■ Extract
==========
Inflation rose in February but was in line with expectations, providing an important clue into whether the Federal Reserve will continue to raise interest rates.

The consumer price index increased 0.4% for the month, putting the annual inflation rate at 6%, the Labor Department reported Tuesday. Both readings were exactly in line with Dow Jones estimates.

US CPI Chart (Source: tradingeconomics.com)
US CPI Chart (Source: tradingeconomics.com)

Core CPI increased 0.5% in February and 5.5% on a 12-month basis, excluding volatile food and energy prices, . The monthly reading was slightly ahead of the 0.4% estimate, but the year over year level was in line.

 

The price of food rose 0.4% and 9.5% respectively. Meat, poultry, fish and egg prices decreased 0.1% for the month, the first drop in that index in over two years.

A drop in energy costs added to the conditions required for the tame headline CPI reading. The sector fell 0.6% for the month, bringing the year-over-year increase down to 5.2%. A 7.9% decline in fuel oil prices was the biggest mover for energy.
==========
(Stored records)
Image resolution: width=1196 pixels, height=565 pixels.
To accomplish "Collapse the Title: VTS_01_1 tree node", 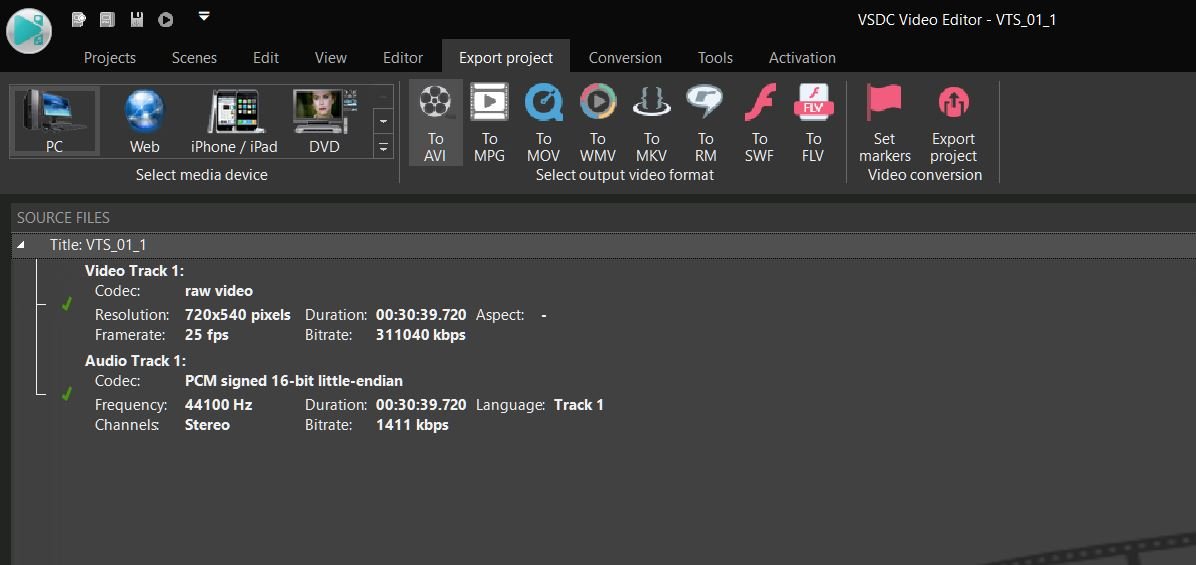I will point(21,245).
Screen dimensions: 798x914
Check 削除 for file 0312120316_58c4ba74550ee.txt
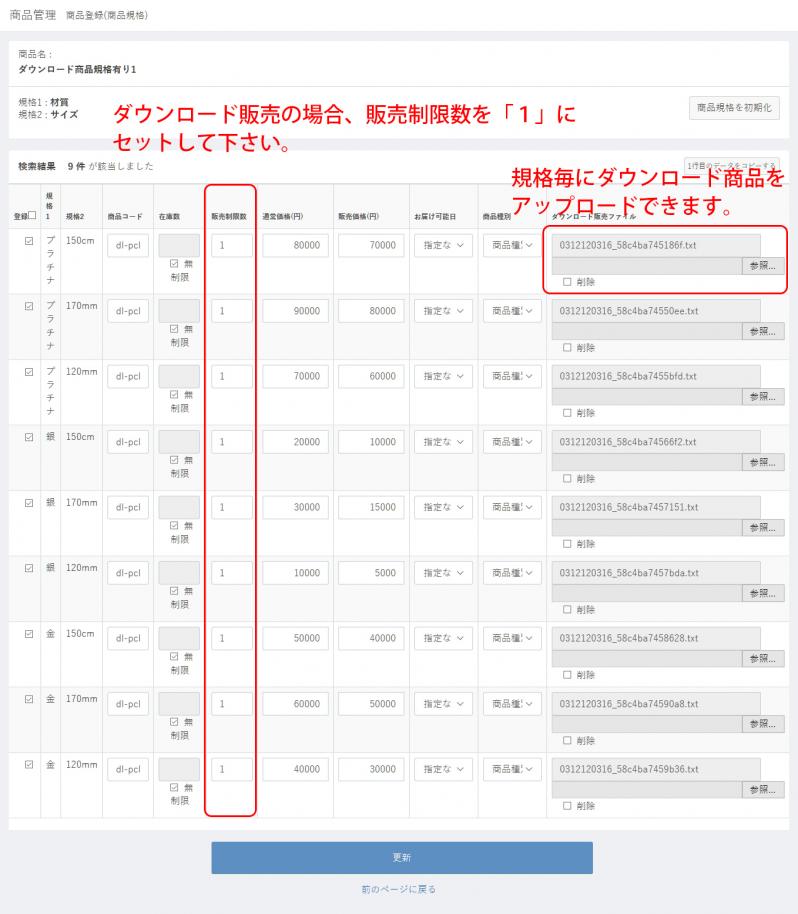567,348
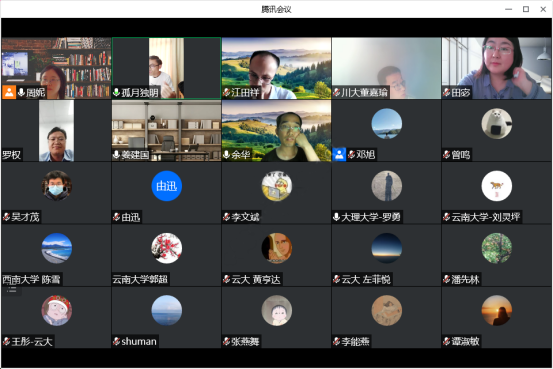
Task: Select the 川大董嘉瑜 video tile
Action: (386, 68)
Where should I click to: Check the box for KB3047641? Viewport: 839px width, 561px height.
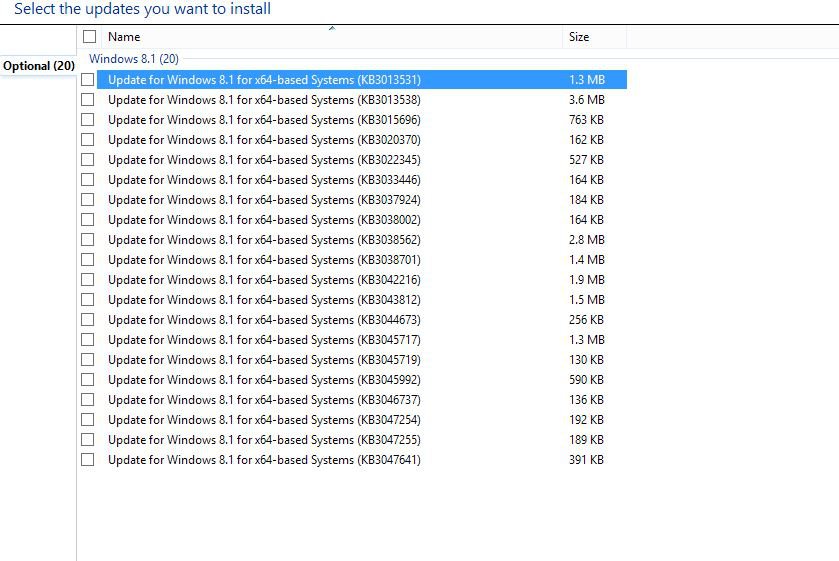tap(88, 459)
==========
Please pick up the inflation article from its last sentence and keep it going. This data has no connection to the inflation article.

Shelter costs rose 0.8%, bringing the annual gain up to 8.1%. Fed officials largely expect housing and related costs such as rent to slow over the course of the year.

Used vehicle prices, a key component when inflation first began surging in 2021, fell 2.8% in February and are now down 13.6% on a 12-month basis. Apparel rose 0.8% while medical care services costs decreased 0.7% for the month.

Heading into the release, markets had widely expected the Fed to approve another 0.25 percentage point increase to its benchmark federal funds rate. That probability increased following the CPI report, with traders now pricing in about an 85% chance that the Fed will increase the rate by a quarter point.

However, banking sector turmoil in recent days has kindled speculation that the central bank could signal that it soon will halt the rate hikes.

On Tuesday morning, the markets were pricing a peak rate of about 4.92%, which would mean the upcoming increase would be the last.

Given the CPI numbers and the Silicon Valley Bank bailout by the Fed, market sentiment has shifted dramatically.

However, the collapse of Silicon Valley Bank and Signature Bank over the past several days paved the way for a more restrained view for monetary policy.